55.あの頃はセッションで“偶然”を“必然”に変えることができた

――1991年、FLYING KIDSはデビュー2年目。3月6日に約1ヶ月半にわたる2度目の全国ツアー“新しい方々”(全11本)がスタートし、その間に、前年末に発売したアルバム『新しき魂の光と道』から『新しい方々』がシングルカットされました。カップリング2曲のうち1曲が『こんなにたくさん集めて』です。

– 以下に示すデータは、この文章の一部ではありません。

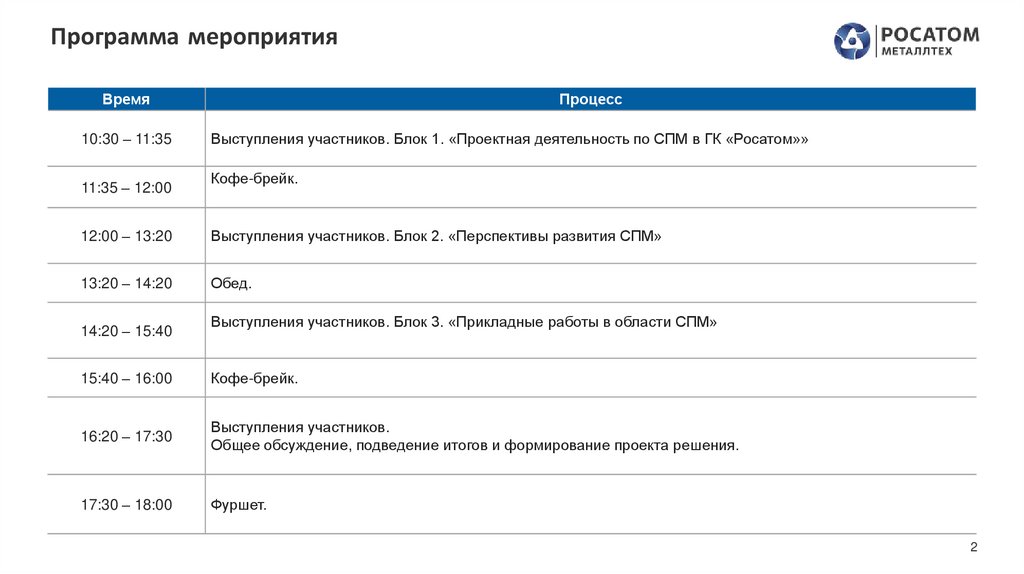Click the Процесс column header
Image resolution: width=1024 pixels, height=574 pixels.
(590, 99)
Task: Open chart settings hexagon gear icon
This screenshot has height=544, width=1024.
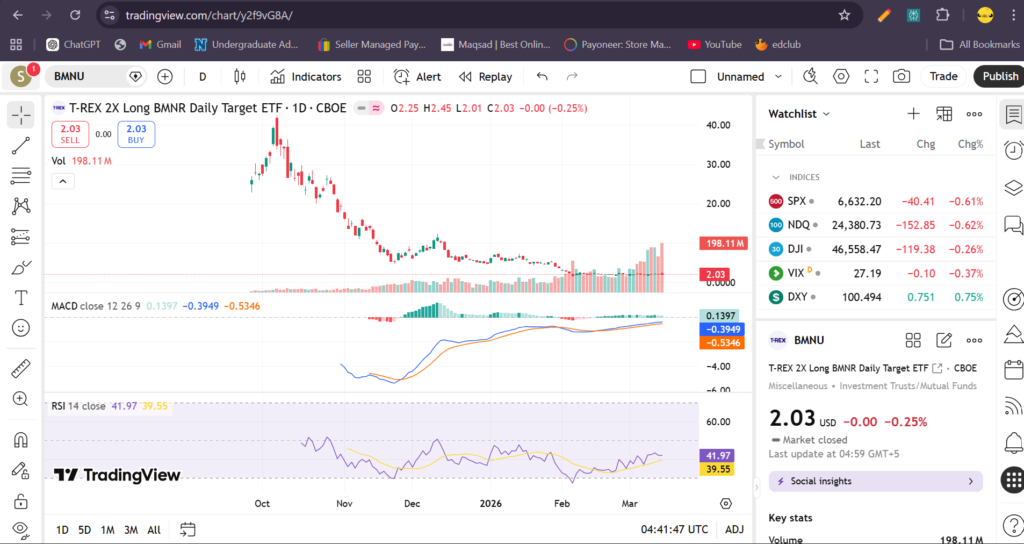Action: coord(841,76)
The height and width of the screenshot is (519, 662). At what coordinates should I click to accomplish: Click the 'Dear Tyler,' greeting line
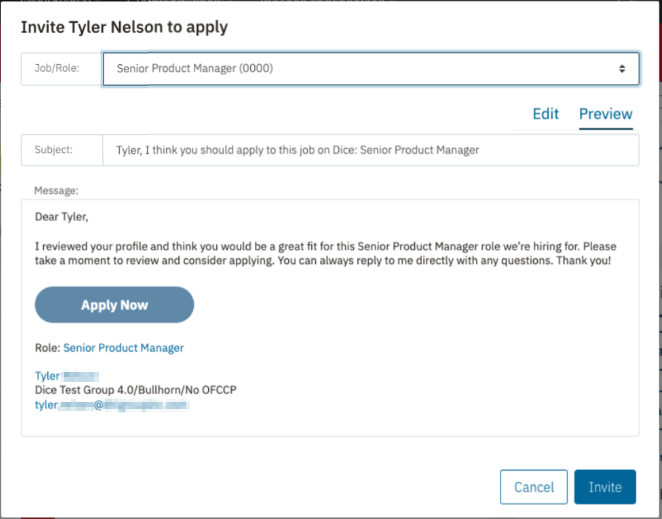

 やりたい放題というかバンドマンシップ100%で作ったカップリングですね。リズムのヒントになったのはキャロン・ウィーラーの『リヴィン・イン・ザ・ライト』(アルバム『UKブラック』(1990)収録)。Soul Ⅱ Soulが生み出したグラウンド・ビートの発展型とでも言えばいいのか、レゲエやアフリカンが少し混じりつつグルーヴしていく、ちょっと不思議なリズムです。『こんなにたくさん集めて』は構造がすごく複雑で、今、一人であれをやろうとしたらとてもまかなえない。メンバーとセッションを繰り返しながら、“偶然”をうまくコントロールして“必然”に変えていくことができる時間がたっぷりあったからできたんだと思います。

 この曲は丸山さんの活躍も大きいですね。ロック的なギタープレイが、なかなかすごいです。最近は発達したテクノロジーでいろんな加工が可能になって、なかなか純粋に演奏でみんなを驚かせることはなくなりましたけど、初期のFLYING KIDSには「すごいじゃん!」と喜んでもらえる演奏がたくさんあったんですよ。

――歌詞にはどんな想いを?

 好きな人に対して抱く嫉妬とか憎しみってあるじゃないですか。好きなのに憎んだり、好きであればあるほど憎しみがつのったり。そういう複雑な感情をたくさん経験していくことが人生である、みたいなことです。歌詞に“死”という言葉が出てくるのは、“自分は長くは生きない”と思っていたからでしょうね。

――初期FLYING KIDSの楽曲は本当に振り幅が広いです。メロディがはっきりしているものからそうではないもの、胸を打つものから笑えるものまでいろいろです。

それができたのは、他の人たちがどういうふうに作品を作っているかを全然知らなかったから。「こうやるものだよ」と教わることもなかったし。価値基準が違いすぎて、周りはアドバイスもできなかったのかもしれない。そのうち、自分たちで気がついていろいろ変えていくんですけど。

 和音の出ないアナログシンセで1音ずつ録って、それを重ねて和音にしたヴァージョンもあったんですよ。イメージしていたものとは違ったので、完全にお蔵入りになりました。